*WORK REQUIRED:*
The entries that follow are to be duplicated in full, character for character.

*SUPPLIED DATA:*
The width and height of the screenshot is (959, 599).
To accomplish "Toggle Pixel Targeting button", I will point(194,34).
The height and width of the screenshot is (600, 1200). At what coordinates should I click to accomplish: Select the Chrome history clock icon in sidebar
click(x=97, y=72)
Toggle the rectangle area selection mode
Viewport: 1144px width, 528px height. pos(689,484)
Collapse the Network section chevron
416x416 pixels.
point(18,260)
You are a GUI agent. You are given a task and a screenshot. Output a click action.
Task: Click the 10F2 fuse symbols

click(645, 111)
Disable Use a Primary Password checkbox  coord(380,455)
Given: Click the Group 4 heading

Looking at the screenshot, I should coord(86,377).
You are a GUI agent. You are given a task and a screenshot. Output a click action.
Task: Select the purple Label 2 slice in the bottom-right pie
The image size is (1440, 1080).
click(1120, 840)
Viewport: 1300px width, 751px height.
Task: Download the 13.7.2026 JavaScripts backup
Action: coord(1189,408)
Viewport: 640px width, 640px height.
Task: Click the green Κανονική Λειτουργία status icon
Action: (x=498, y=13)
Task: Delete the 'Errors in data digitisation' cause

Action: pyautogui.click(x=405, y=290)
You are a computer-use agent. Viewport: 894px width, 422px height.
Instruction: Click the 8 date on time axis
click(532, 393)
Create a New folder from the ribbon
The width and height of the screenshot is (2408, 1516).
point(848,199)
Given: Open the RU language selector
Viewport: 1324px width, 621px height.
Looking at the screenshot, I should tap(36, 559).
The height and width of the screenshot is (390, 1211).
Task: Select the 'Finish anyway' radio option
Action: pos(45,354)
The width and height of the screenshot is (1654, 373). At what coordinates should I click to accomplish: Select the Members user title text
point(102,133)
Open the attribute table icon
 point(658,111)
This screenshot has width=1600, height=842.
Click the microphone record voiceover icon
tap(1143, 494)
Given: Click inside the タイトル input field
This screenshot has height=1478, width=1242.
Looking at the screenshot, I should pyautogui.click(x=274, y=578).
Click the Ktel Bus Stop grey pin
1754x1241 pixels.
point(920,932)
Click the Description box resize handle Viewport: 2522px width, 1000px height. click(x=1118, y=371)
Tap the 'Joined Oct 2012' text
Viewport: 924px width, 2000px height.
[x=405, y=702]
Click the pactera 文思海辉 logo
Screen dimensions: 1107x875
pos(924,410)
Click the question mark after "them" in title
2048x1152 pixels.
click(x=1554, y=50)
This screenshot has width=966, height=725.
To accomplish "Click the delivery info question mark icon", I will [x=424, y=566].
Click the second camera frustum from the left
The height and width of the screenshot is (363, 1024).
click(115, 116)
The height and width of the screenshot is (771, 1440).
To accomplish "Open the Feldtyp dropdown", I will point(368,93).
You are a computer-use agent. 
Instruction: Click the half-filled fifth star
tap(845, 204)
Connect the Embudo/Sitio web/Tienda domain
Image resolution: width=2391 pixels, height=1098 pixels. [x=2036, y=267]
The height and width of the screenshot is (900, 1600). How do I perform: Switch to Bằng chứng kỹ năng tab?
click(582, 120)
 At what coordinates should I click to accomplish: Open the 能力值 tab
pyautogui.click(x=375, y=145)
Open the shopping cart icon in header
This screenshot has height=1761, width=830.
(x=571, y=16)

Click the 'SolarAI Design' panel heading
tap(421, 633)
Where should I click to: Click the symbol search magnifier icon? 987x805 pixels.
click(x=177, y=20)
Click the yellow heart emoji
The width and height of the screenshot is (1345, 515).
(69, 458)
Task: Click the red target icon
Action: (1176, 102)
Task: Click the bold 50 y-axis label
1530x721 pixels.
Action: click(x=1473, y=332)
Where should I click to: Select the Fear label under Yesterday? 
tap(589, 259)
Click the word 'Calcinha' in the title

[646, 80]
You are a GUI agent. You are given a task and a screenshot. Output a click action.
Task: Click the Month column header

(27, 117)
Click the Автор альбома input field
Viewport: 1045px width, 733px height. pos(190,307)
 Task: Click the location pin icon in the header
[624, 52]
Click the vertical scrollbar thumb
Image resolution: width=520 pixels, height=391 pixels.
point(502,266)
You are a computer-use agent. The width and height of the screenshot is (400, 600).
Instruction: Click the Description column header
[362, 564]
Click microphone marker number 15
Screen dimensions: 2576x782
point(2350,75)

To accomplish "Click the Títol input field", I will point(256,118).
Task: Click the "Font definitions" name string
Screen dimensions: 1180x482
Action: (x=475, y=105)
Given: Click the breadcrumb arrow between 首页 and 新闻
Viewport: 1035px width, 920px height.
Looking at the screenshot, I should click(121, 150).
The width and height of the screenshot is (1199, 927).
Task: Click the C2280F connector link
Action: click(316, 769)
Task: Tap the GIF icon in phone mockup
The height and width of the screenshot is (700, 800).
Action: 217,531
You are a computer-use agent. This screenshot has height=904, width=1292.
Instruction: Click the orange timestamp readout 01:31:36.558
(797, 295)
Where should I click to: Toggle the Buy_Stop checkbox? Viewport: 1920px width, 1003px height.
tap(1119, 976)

*TASK RESPONSE:*
The width and height of the screenshot is (959, 599).
To accomplish "Toggle Pixel Targeting button", I will point(194,34).
The height and width of the screenshot is (600, 1200). At what coordinates should I click to accomplish: Select the Chrome history clock icon in sidebar
click(x=97, y=72)
Toggle the rectangle area selection mode
Viewport: 1144px width, 528px height. pos(689,484)
Collapse the Network section chevron
416x416 pixels.
point(18,260)
You are a GUI agent. You are given a task and a screenshot. Output a click action.
Task: Click the 10F2 fuse symbols

click(645, 111)
Disable Use a Primary Password checkbox  coord(380,455)
Given: Click the Group 4 heading

Looking at the screenshot, I should coord(86,377).
You are a GUI agent. You are given a task and a screenshot. Output a click action.
Task: Select the purple Label 2 slice in the bottom-right pie
The image size is (1440, 1080).
click(1120, 840)
Viewport: 1300px width, 751px height.
Task: Download the 13.7.2026 JavaScripts backup
Action: coord(1189,408)
Viewport: 640px width, 640px height.
Task: Click the green Κανονική Λειτουργία status icon
Action: (x=498, y=13)
Task: Delete the 'Errors in data digitisation' cause

Action: pyautogui.click(x=405, y=290)
You are a computer-use agent. Viewport: 894px width, 422px height.
Instruction: Click the 8 date on time axis
click(532, 393)
Create a New folder from the ribbon
The width and height of the screenshot is (2408, 1516).
point(848,199)
Given: Open the RU language selector
Viewport: 1324px width, 621px height.
Looking at the screenshot, I should tap(36, 559).
The height and width of the screenshot is (390, 1211).
Task: Select the 'Finish anyway' radio option
Action: pos(45,354)
The width and height of the screenshot is (1654, 373). At what coordinates should I click to accomplish: Select the Members user title text
point(102,133)
Open the attribute table icon
 point(658,111)
This screenshot has width=1600, height=842.
Click the microphone record voiceover icon
tap(1143, 494)
Given: Click inside the タイトル input field
This screenshot has height=1478, width=1242.
Looking at the screenshot, I should pyautogui.click(x=274, y=578).
Click the Ktel Bus Stop grey pin
1754x1241 pixels.
point(920,932)
Click the Description box resize handle Viewport: 2522px width, 1000px height. click(x=1118, y=371)
Tap the 'Joined Oct 2012' text
Viewport: 924px width, 2000px height.
[x=405, y=702]
Click the pactera 文思海辉 logo
Screen dimensions: 1107x875
pos(924,410)
Click the question mark after "them" in title
2048x1152 pixels.
click(x=1554, y=50)
This screenshot has width=966, height=725.
To accomplish "Click the delivery info question mark icon", I will [x=424, y=566].
Click the second camera frustum from the left
The height and width of the screenshot is (363, 1024).
click(115, 116)
The height and width of the screenshot is (771, 1440).
To accomplish "Open the Feldtyp dropdown", I will point(368,93).
You are a computer-use agent. 
Instruction: Click the half-filled fifth star
tap(845, 204)
Connect the Embudo/Sitio web/Tienda domain
Image resolution: width=2391 pixels, height=1098 pixels. [x=2036, y=267]
The height and width of the screenshot is (900, 1600). How do I perform: Switch to Bằng chứng kỹ năng tab?
click(582, 120)
 At what coordinates should I click to accomplish: Open the 能力值 tab
pyautogui.click(x=375, y=145)
Open the shopping cart icon in header
This screenshot has height=1761, width=830.
(x=571, y=16)

Click the 'SolarAI Design' panel heading
tap(421, 633)
Where should I click to: Click the symbol search magnifier icon? 987x805 pixels.
click(x=177, y=20)
Click the yellow heart emoji
The width and height of the screenshot is (1345, 515).
(69, 458)
Task: Click the red target icon
Action: (1176, 102)
Task: Click the bold 50 y-axis label
1530x721 pixels.
Action: click(x=1473, y=332)
Where should I click to: Select the Fear label under Yesterday? 
tap(589, 259)
Click the word 'Calcinha' in the title

[646, 80]
You are a GUI agent. You are given a task and a screenshot. Output a click action.
Task: Click the Month column header

(27, 117)
Click the Автор альбома input field
Viewport: 1045px width, 733px height. pos(190,307)
 Task: Click the location pin icon in the header
[624, 52]
Click the vertical scrollbar thumb
Image resolution: width=520 pixels, height=391 pixels.
point(502,266)
You are a computer-use agent. The width and height of the screenshot is (400, 600).
Instruction: Click the Description column header
[362, 564]
Click microphone marker number 15
Screen dimensions: 2576x782
point(2350,75)

To accomplish "Click the Títol input field", I will point(256,118).
Task: Click the "Font definitions" name string
Screen dimensions: 1180x482
Action: (x=475, y=105)
Given: Click the breadcrumb arrow between 首页 and 新闻
Viewport: 1035px width, 920px height.
Looking at the screenshot, I should click(121, 150).
The width and height of the screenshot is (1199, 927).
Task: Click the C2280F connector link
Action: click(316, 769)
Task: Tap the GIF icon in phone mockup
The height and width of the screenshot is (700, 800).
Action: 217,531
You are a computer-use agent. This screenshot has height=904, width=1292.
Instruction: Click the orange timestamp readout 01:31:36.558
(797, 295)
Where should I click to: Toggle the Buy_Stop checkbox? Viewport: 1920px width, 1003px height.
tap(1119, 976)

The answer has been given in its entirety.